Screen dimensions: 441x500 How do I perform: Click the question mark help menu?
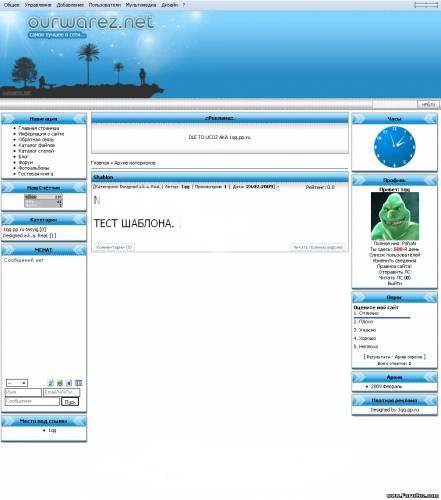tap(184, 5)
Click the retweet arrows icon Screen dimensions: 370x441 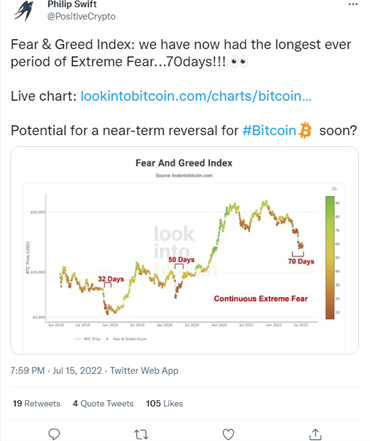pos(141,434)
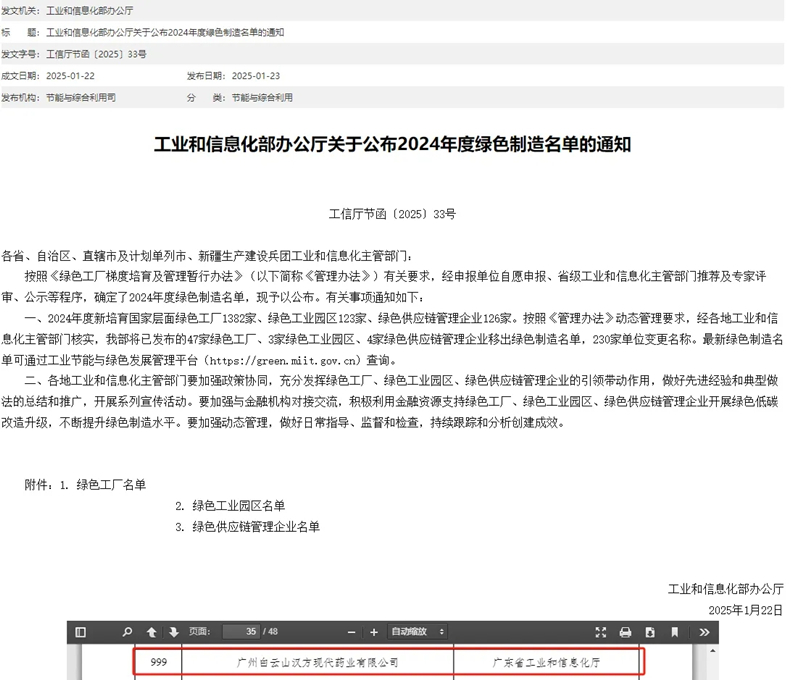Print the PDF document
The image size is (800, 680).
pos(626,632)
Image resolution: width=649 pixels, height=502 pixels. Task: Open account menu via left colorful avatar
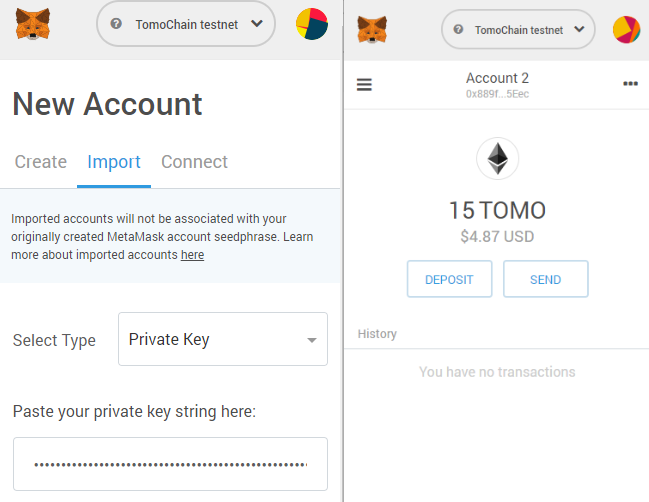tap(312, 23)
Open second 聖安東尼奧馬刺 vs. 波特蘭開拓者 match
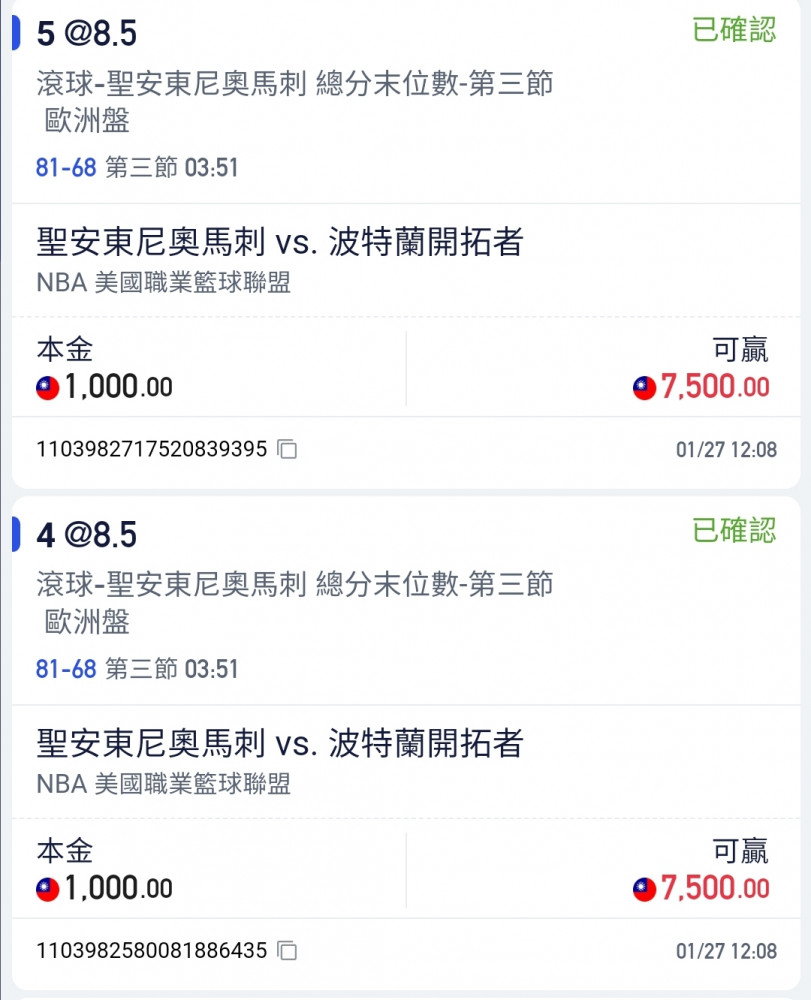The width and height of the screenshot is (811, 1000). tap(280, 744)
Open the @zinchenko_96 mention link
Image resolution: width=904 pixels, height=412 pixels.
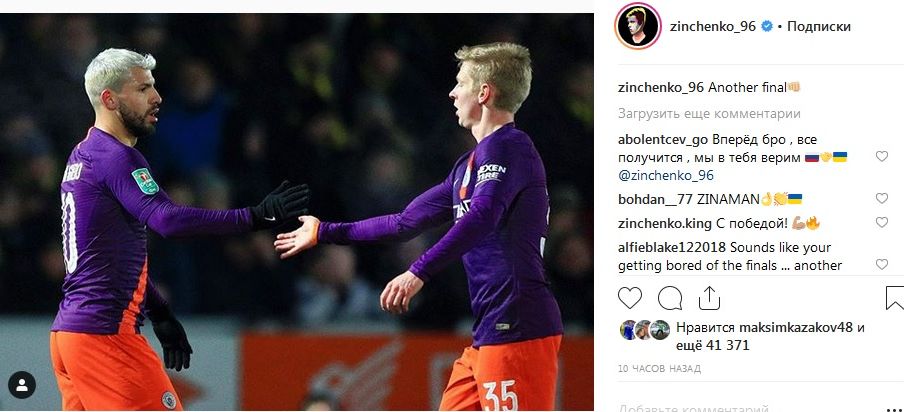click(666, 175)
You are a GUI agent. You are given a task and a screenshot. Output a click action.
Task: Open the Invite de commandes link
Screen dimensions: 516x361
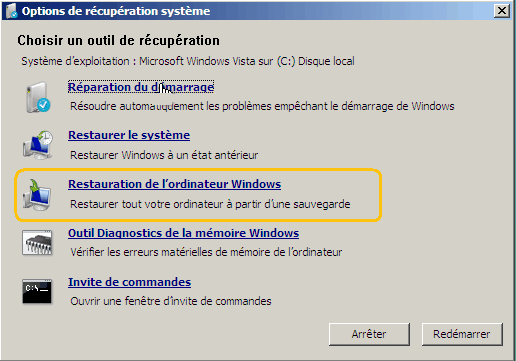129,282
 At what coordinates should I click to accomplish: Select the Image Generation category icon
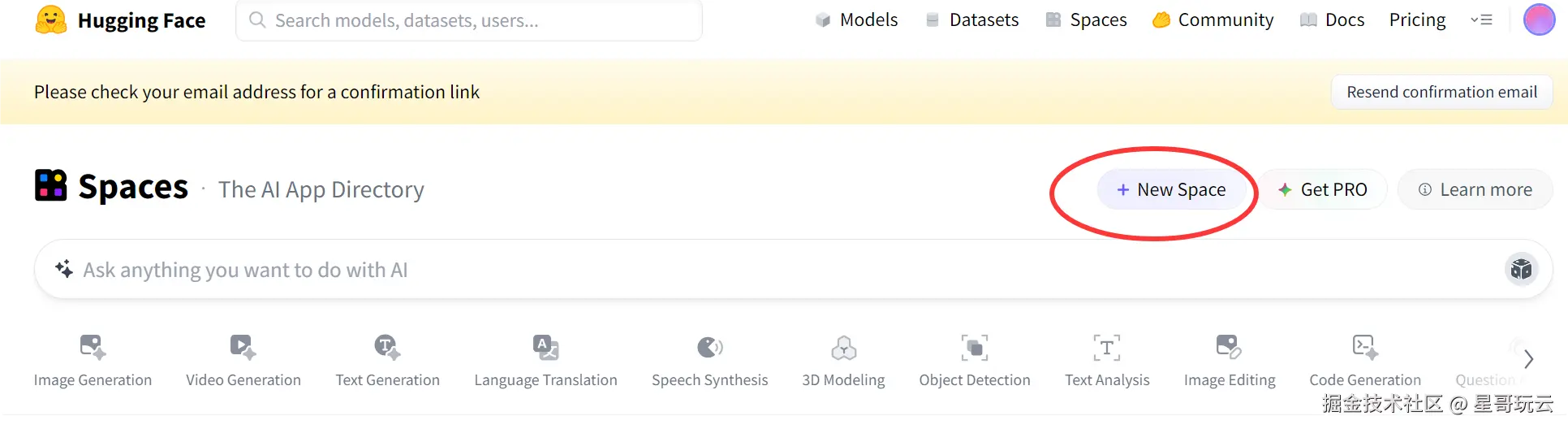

*TASK:* Can you reproduce word for word everything from the line containing "Open second 聖安東尼奧馬刺 vs. 波特蘭開拓者 match" down to the end of the entries, leaving out the pictures?

*EXERCISE RESULT:*
Open second 聖安東尼奧馬刺 vs. 波特蘭開拓者 match
The width and height of the screenshot is (811, 1000). tap(280, 744)
Open the @zinchenko_96 mention link
Image resolution: width=904 pixels, height=412 pixels.
click(666, 175)
You are a GUI agent. You are given a task and a screenshot. Output a click action.
Task: Open the Invite de commandes link
Screen dimensions: 516x361
129,282
 At what coordinates should I click to accomplish: Select the Image Generation category icon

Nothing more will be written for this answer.